→ **Exercise requirements**: Arrange the lines of the data from the one containing "The width and" through the end of the data, inclusive, as a Markdown table with columns "Row" and "Line", skipping any blank lines. Leave the pictures out of the table.

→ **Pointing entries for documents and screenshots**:

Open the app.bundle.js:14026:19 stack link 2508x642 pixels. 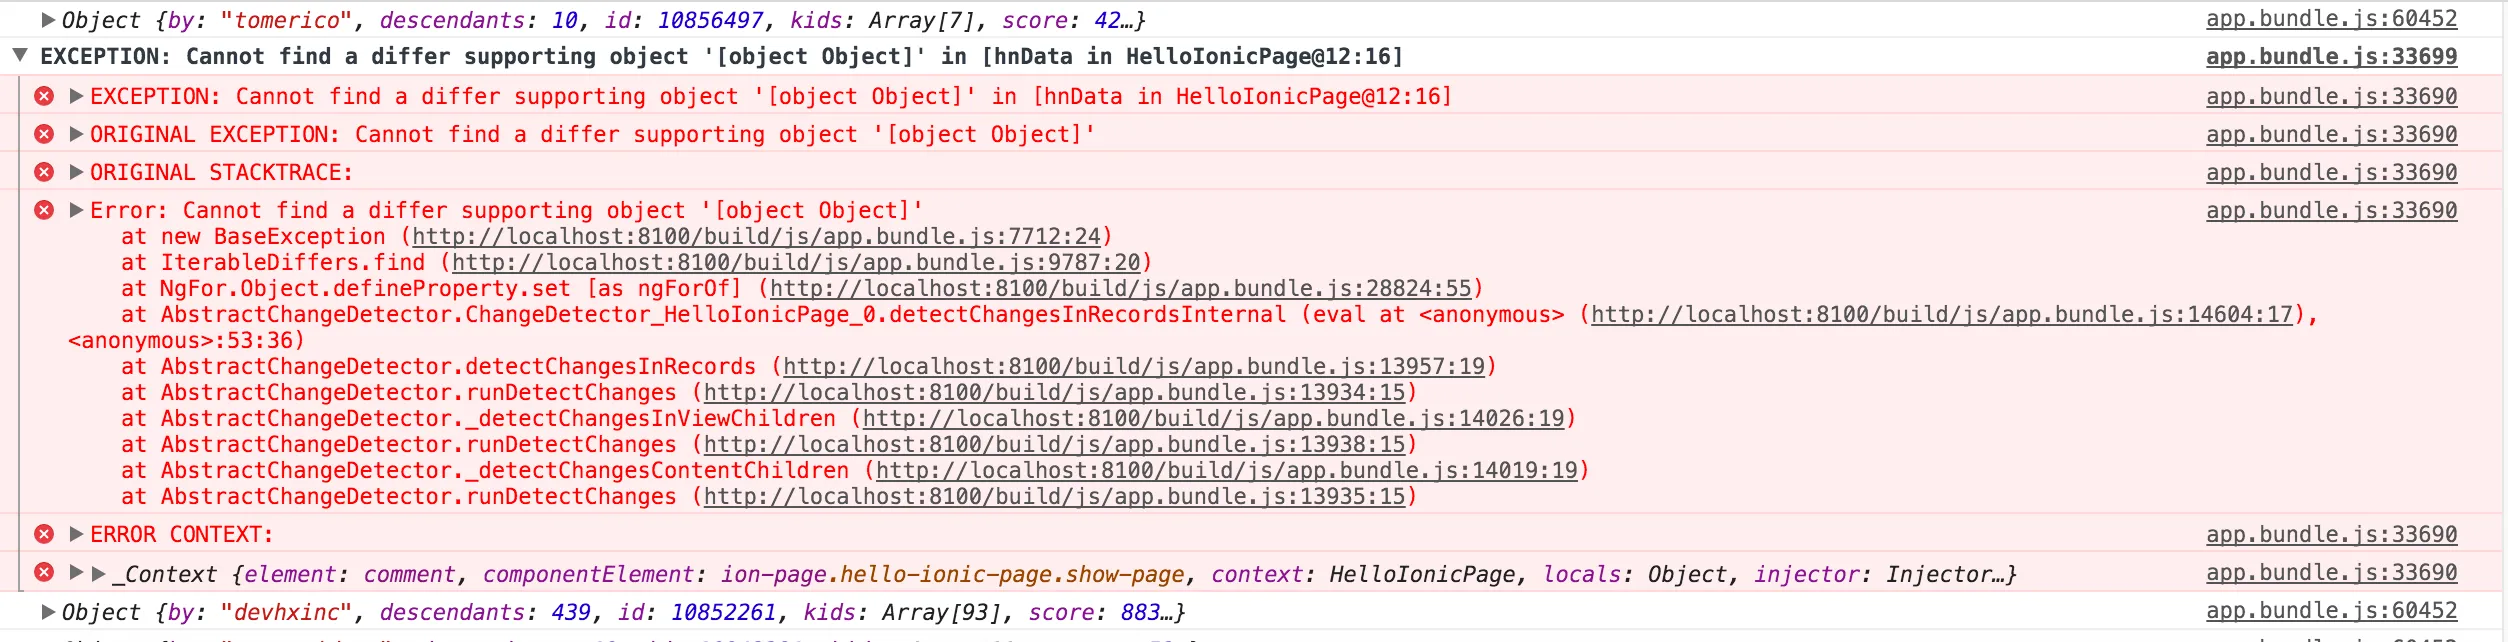point(1214,418)
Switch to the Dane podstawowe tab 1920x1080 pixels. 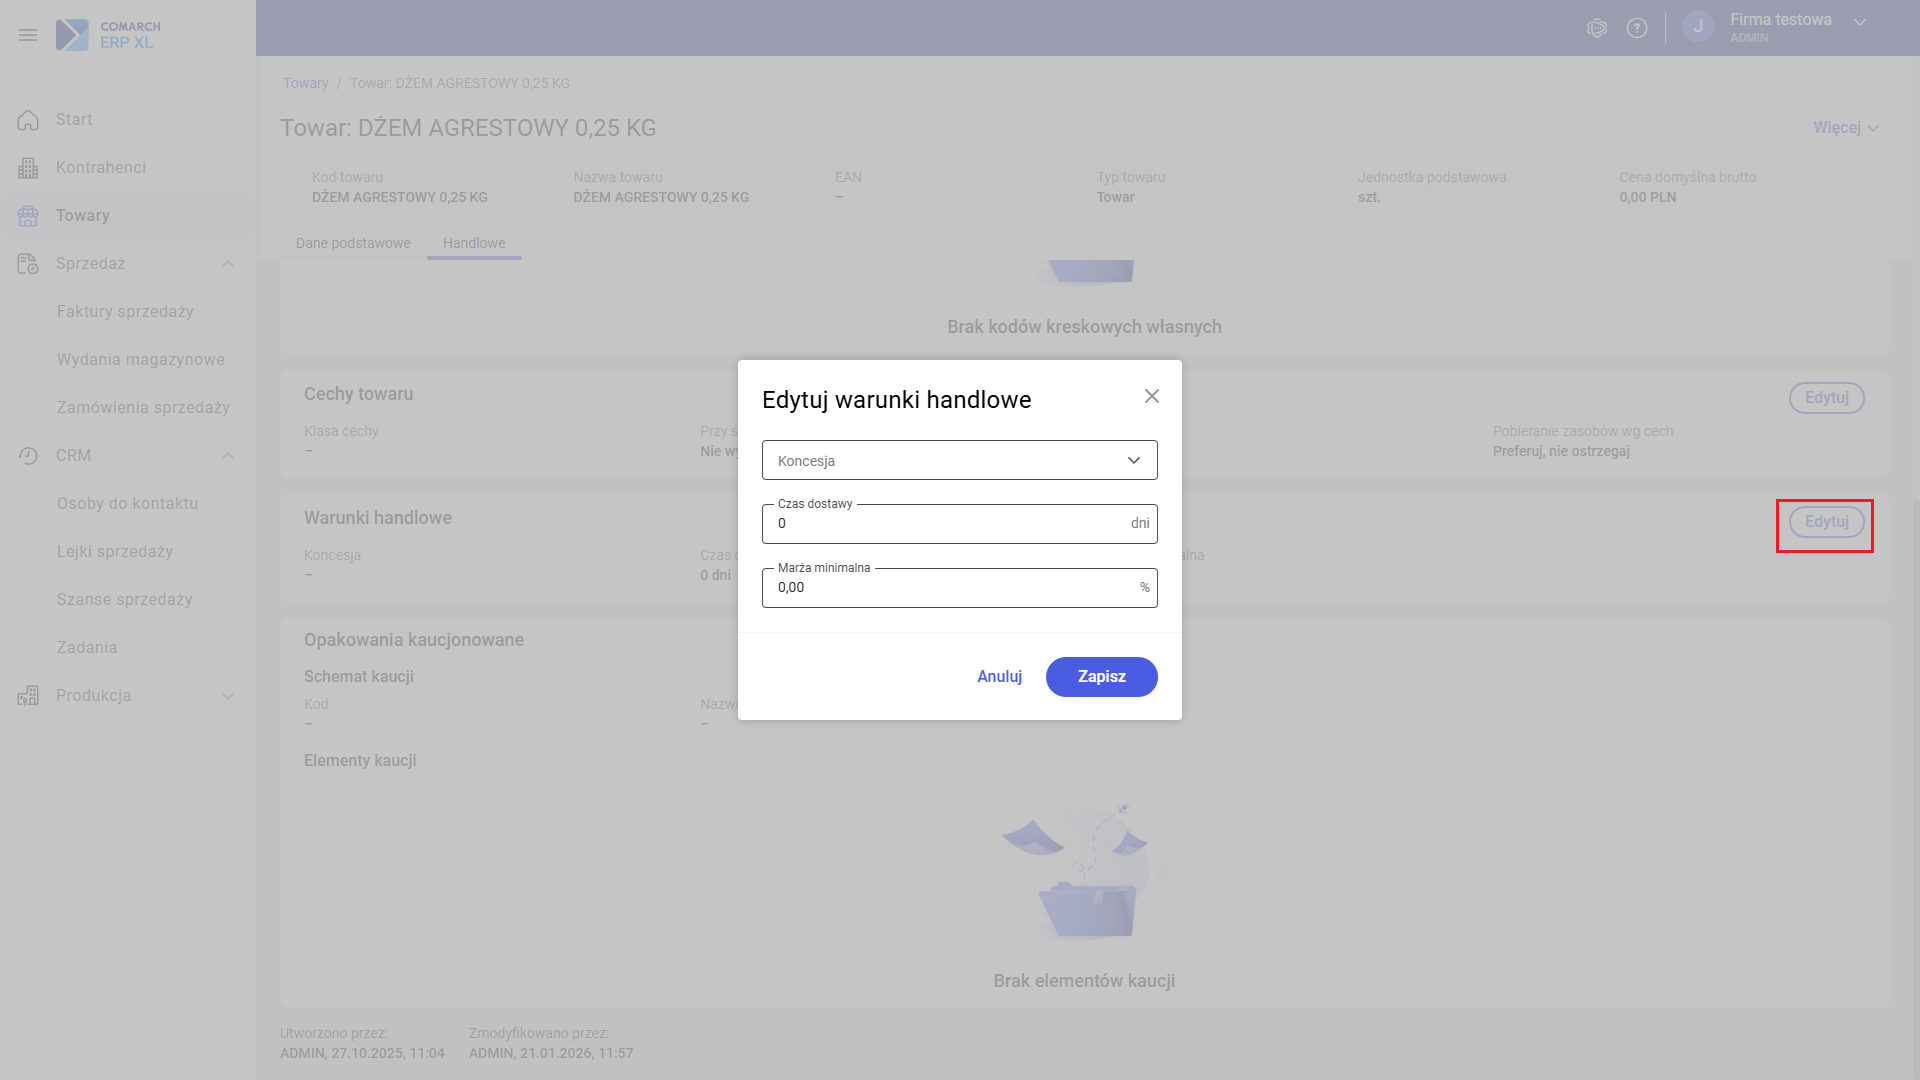(x=353, y=243)
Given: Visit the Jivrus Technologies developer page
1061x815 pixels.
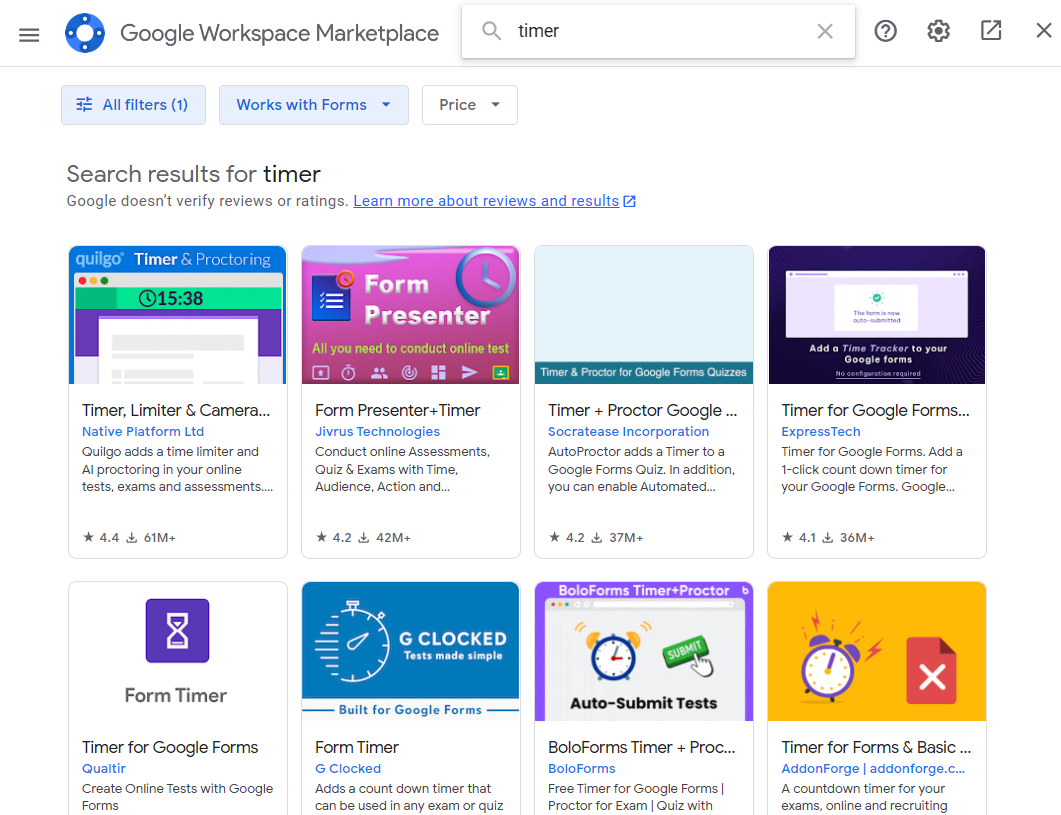Looking at the screenshot, I should point(377,431).
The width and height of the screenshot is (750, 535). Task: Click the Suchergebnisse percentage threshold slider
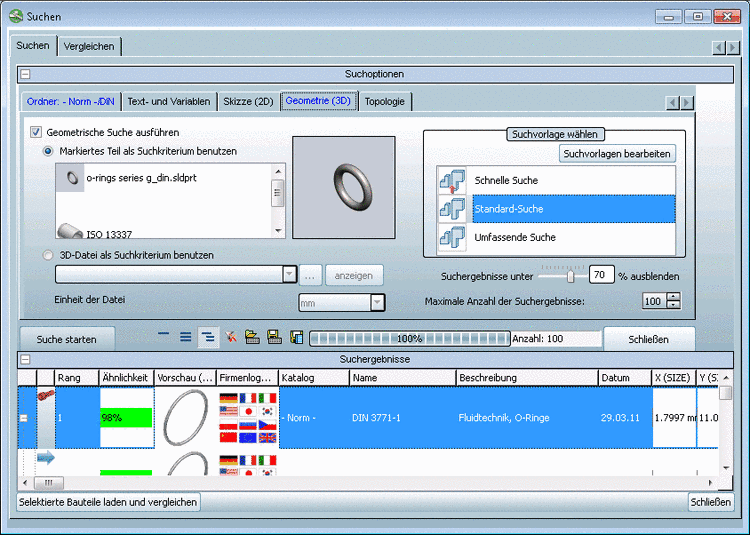(570, 275)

→ **Output**:
| Row | Line |
|---|---|
| 1 | The width and height of the screenshot is (750, 535). Task: Click the Suchergebnisse percentage threshold slider |
| 2 | (570, 275) |